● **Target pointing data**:
## begin

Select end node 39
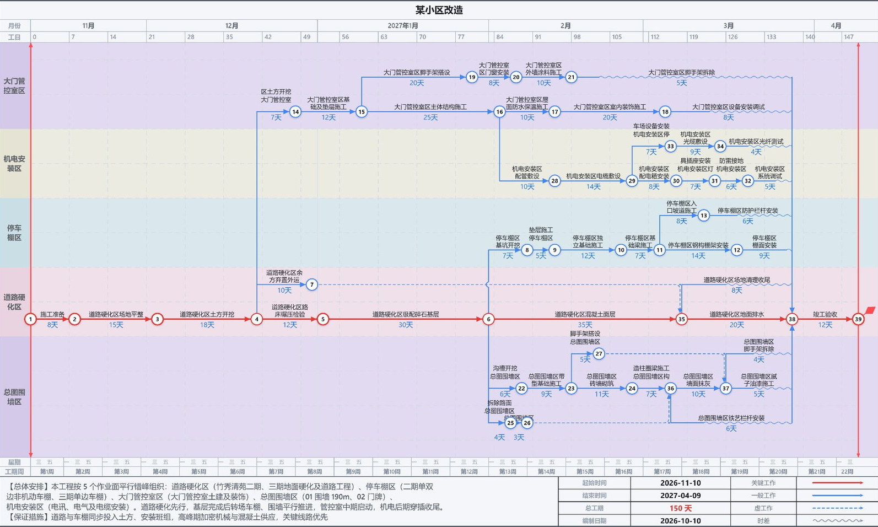click(858, 319)
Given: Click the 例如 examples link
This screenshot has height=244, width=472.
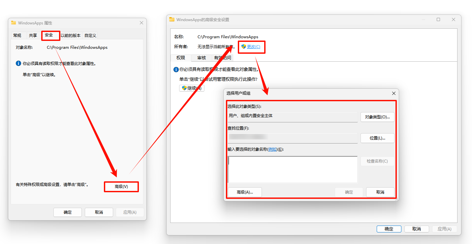Looking at the screenshot, I should point(272,149).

## end

● **PROBLEM DESCRIPTION**:
Copy the items above line for line, leaving out the pictures.

● **RESPONSE TO THIS TASK**:
Select end node 39
click(858, 319)
Given: Click the 例如 examples link
This screenshot has height=244, width=472.
Looking at the screenshot, I should point(272,149).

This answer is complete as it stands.